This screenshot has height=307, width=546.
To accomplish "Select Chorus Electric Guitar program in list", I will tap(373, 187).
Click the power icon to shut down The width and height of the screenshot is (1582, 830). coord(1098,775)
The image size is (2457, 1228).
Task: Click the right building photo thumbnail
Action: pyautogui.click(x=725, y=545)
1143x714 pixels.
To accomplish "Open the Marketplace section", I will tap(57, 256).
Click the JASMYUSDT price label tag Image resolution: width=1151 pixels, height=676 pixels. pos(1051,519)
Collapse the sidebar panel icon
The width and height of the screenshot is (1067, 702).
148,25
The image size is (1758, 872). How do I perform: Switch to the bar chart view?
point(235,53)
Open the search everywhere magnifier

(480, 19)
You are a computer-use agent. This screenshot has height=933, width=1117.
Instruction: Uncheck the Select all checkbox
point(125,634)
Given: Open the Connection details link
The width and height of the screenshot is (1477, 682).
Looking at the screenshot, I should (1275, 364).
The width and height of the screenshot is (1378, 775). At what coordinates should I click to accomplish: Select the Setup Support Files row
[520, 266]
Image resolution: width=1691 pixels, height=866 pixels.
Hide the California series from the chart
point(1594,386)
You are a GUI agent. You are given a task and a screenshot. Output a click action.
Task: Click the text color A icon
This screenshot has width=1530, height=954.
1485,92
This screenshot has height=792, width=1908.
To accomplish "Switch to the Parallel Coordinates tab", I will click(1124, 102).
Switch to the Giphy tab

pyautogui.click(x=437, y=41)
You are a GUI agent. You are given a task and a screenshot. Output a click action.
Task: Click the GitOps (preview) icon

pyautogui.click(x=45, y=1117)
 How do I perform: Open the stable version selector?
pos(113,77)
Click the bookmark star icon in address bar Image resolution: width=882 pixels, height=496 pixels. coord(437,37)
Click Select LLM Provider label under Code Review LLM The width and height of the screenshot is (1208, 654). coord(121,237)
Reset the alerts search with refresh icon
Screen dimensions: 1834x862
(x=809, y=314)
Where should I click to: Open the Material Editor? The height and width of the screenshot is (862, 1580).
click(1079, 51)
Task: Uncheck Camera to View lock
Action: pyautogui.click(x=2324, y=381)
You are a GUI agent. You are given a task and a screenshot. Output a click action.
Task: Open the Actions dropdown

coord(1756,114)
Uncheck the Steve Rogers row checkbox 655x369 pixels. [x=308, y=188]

**WHAT THIS TASK INVOLVES**. With both ends included, please retype exactly the lines from the line containing "The image size is (1758, 872)." to the final line of the data.

**RESULT FOR THIS TASK**.
The image size is (1758, 872). How do I perform: Switch to the bar chart view?
point(235,53)
Open the search everywhere magnifier

(480, 19)
You are a computer-use agent. This screenshot has height=933, width=1117.
Instruction: Uncheck the Select all checkbox
point(125,634)
Given: Open the Connection details link
The width and height of the screenshot is (1477, 682).
Looking at the screenshot, I should (1275, 364).
The width and height of the screenshot is (1378, 775). At what coordinates should I click to accomplish: Select the Setup Support Files row
[520, 266]
Image resolution: width=1691 pixels, height=866 pixels.
Hide the California series from the chart
point(1594,386)
You are a GUI agent. You are given a task and a screenshot. Output a click action.
Task: Click the text color A icon
This screenshot has width=1530, height=954.
1485,92
This screenshot has height=792, width=1908.
To accomplish "Switch to the Parallel Coordinates tab", I will click(1124, 102).
Switch to the Giphy tab

pyautogui.click(x=437, y=41)
You are a GUI agent. You are given a task and a screenshot. Output a click action.
Task: Click the GitOps (preview) icon

pyautogui.click(x=45, y=1117)
 How do I perform: Open the stable version selector?
pos(113,77)
Click the bookmark star icon in address bar Image resolution: width=882 pixels, height=496 pixels. coord(437,37)
Click Select LLM Provider label under Code Review LLM The width and height of the screenshot is (1208, 654). coord(121,237)
Reset the alerts search with refresh icon
Screen dimensions: 1834x862
(x=809, y=314)
Where should I click to: Open the Material Editor? The height and width of the screenshot is (862, 1580).
click(1079, 51)
Task: Uncheck Camera to View lock
Action: pyautogui.click(x=2324, y=381)
You are a GUI agent. You are given a task and a screenshot. Output a click action.
Task: Open the Actions dropdown

coord(1756,114)
Uncheck the Steve Rogers row checkbox 655x369 pixels. [x=308, y=188]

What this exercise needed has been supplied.